Nuevos alquileres
EL PRÓXIMO martes comienza en el Congreso de los Diputados el debate parlamentario sobre el proyecto de ley de arrendamientos urbanos. Es todo un acontecimiento que un proyecto sobre el que se comenzó a trabajar en 1981 -año en el que se elaboraron los primeros borradores por parte de una comisión mixta de los ministerios de Obras Públicas y Justicia- tenga visos de convertirse finalmente en ley. Lo es por lo que supone de desbloqueo de una situación anómala que perdura desde hace décadas en España, pero también por el riesgo político que asumen el Gobierno y el Parlamento si no son capaces de perfilar un marco legal lo más equilibrado posible y que responda equitativamente a los múltiples y contrapuestos intereses en juego: los económicos y los sociales, los de arrendadores y arrendatarios.Que se haya tardado años en dar luz verde a la reforma de régimen arrendaticio ha tenido, al menos, una ventaja: dar tiempo para profundizar en el debate técnico y en el consenso político, que son necesarios, sin duda, en una materia social y económicamente tan controvertida como la modificación del marco legal que regula el mercado de alquileres. Fruto de este prolongado periodo de reflexión es, sin duda, el grado de sintonía política alcanzado en la mayoría de las 447 enmiendas presentadas respecto de los objetivos básicos del proyecto de ley. Salvo Izquierda Unida, que presentó en su momento una enmienda a la totalidad del proyecto, el resto de los grupos parlamentarios (especialmente PSOE, PP, PNV y CiU) coincide en la necesidad de sacar adelante una ley que incentive el mercado de alquileres. En este sentido, es un buen síntoma que los distintos grupos parezcan dispuestos a aceptar o apoyar enmiendas ajenas que consideran mejores que las propias, como la ampliación de la duración mínima del contrato de cuatro a cinco años -como propone el PP- o la confección de un censo específico de contratos de arrendamiento que facilite su control fiscal -como quiere el PSOE.

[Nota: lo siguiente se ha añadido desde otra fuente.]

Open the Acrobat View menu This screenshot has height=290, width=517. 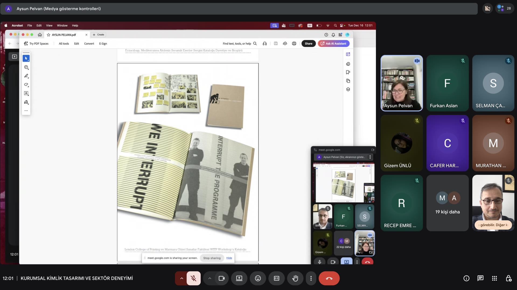click(49, 26)
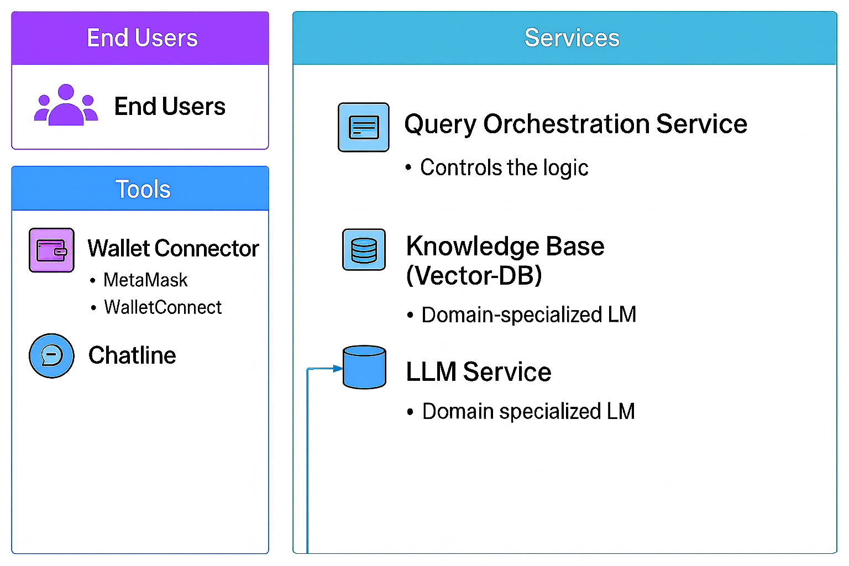The image size is (849, 566).
Task: Open the Query Orchestration Service title
Action: click(575, 124)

En todo caso, el auténtico desafilo que los grupos parlamentarios tienen ante sí es encontrar fórmulas capaces de combinar la ineludible liberalización del mercado de alquileres -es incongruente mantener un islote intervencionista en una economía de mercado- con la necesidad de una cierta regulación legal respecto del uso de un bien social- como la vivienda. La existencia de una legislación insatisfactoria, en la que de hecho coexisten tipos de contratos tan contradictorios y al mismo tiempo discriminatorios como los anteriores y posteriores al decreto Boyer de 1985, ha contribuido al estrangulamiento y la distorsión del mercado de alquiler en España. De un lado, ha propiciado que sólo el 18% del parque de viviendas existente hoy día se destine al arrendamiento, cuando en el resto de los países de la Unión Europea el porcentaje se sitúa entre el 40% y el 60%. De otro, la existencia de una bolsa de 1,7 millones de alquileres antiguos prácticamente congelados (los acogidos a la ley de 1965 y anteriores) ha repercutido en el encarecimiento y en la excesiva temporalidad -un año- de los más de 200.000 establecidos a partir de 1985 al amparo del decreto Boyer.
La ley que finalmente se apruebe deberá compaginar, entre otros, objetivos tan dispares como establecer plazos de actualización de los alquileres de renta antigua soportables para arrendadores y arrendatarios, garantizar un sistema eficaz de ayudas públicas a los inquilinos con recursos escasos, bien directas, como propone el PSOE, o indirectas, como quiere el PP, y diseñar un modelo de contrato que otorgue la mayor libertad posible a las partes. De que el nuevo marco legal sea operativo depende que el mercado de alquiler en España se aproxime a los parámetros europeos y que los españoles necesitados de vivienda tengan otra forma de acceder a ella que su compra a cambio de quedar hipotecados de por vida.